(Items from a dataset)
##########
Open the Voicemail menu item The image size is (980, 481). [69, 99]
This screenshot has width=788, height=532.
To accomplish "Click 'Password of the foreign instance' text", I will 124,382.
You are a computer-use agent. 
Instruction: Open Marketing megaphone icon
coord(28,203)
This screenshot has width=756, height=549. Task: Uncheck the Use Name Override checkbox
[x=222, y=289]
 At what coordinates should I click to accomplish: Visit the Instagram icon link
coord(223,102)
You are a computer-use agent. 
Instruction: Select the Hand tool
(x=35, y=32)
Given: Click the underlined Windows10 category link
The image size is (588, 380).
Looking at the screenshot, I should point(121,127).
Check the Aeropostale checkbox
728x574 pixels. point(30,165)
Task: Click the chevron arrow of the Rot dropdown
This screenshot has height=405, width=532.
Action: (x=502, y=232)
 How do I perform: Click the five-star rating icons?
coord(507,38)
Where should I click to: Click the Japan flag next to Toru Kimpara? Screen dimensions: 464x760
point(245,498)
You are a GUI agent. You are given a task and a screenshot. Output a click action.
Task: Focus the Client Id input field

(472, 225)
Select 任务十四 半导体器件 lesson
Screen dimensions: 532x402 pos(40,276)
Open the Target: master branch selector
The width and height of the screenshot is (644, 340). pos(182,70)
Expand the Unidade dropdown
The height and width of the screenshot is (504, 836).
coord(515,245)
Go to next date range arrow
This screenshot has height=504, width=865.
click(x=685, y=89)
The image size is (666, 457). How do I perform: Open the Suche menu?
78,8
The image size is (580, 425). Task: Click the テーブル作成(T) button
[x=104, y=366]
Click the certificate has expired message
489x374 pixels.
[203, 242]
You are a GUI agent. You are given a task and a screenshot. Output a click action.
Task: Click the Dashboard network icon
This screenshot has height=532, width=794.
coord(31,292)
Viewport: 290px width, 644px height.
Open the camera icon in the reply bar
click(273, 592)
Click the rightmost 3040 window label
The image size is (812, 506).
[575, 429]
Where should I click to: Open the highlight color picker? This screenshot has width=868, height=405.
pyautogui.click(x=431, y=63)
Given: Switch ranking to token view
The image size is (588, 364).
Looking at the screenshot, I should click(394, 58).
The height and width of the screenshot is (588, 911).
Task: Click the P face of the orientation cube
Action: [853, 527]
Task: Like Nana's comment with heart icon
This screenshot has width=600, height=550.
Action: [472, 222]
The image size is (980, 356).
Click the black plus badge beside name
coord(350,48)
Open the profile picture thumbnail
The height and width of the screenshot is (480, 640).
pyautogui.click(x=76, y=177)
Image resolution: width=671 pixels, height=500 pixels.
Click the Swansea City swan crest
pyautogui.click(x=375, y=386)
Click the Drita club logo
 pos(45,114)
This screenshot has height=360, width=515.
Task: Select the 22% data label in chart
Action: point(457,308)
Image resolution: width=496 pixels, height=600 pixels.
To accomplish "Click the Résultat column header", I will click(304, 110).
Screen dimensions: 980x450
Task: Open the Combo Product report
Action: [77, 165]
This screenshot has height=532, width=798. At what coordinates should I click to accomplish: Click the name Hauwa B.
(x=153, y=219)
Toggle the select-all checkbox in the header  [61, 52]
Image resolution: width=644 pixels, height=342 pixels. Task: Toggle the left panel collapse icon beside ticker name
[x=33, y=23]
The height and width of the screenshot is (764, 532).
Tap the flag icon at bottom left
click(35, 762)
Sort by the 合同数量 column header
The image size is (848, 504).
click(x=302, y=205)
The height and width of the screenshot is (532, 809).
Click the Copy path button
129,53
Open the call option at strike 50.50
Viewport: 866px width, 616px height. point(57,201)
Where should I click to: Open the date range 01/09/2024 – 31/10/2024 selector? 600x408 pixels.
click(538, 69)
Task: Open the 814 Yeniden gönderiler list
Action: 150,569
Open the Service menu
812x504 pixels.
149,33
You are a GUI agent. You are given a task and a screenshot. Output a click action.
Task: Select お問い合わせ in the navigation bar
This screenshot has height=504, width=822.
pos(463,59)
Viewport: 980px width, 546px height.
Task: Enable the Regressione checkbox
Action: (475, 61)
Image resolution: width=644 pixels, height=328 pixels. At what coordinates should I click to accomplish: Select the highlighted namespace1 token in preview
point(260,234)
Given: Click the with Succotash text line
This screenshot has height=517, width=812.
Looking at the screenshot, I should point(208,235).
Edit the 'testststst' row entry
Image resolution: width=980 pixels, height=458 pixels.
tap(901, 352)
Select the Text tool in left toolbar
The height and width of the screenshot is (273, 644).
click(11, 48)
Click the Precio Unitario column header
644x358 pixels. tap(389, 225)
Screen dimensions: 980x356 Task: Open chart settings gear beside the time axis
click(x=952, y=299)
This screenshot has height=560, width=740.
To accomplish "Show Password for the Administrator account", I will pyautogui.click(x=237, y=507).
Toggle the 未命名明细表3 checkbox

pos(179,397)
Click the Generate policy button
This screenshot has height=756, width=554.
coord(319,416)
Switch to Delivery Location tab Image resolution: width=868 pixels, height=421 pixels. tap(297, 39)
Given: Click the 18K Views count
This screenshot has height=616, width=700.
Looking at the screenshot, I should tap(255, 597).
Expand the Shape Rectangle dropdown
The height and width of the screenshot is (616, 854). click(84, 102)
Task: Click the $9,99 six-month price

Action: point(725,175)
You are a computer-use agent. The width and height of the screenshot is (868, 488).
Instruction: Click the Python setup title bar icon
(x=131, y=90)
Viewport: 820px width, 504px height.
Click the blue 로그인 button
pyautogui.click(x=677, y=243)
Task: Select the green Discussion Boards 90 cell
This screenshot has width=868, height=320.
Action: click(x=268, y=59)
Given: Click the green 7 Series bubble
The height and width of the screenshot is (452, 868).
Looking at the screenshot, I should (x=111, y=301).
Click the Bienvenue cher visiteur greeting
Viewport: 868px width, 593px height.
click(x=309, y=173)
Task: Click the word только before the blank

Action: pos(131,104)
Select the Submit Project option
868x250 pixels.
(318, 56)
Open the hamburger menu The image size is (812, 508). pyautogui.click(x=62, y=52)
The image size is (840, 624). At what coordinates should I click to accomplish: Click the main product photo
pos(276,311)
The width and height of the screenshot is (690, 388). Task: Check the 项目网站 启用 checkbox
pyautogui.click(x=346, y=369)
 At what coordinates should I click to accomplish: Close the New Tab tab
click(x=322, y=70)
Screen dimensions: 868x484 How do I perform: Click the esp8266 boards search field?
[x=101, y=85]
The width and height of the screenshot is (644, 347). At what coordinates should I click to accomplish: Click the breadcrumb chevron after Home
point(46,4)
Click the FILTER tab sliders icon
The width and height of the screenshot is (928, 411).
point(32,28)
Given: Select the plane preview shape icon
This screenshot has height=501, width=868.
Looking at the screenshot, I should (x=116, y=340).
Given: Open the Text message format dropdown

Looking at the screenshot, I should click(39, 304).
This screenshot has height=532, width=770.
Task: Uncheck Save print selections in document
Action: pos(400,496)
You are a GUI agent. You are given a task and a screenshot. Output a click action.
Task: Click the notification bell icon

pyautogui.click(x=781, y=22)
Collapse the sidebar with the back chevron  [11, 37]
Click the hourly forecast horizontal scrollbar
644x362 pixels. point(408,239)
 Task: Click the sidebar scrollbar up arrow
##########
▶ **Work to be completed**: A single number is the whole answer: please count how many lines of the records above include the string "sidebar".

▶ **Response to the exercise**: 2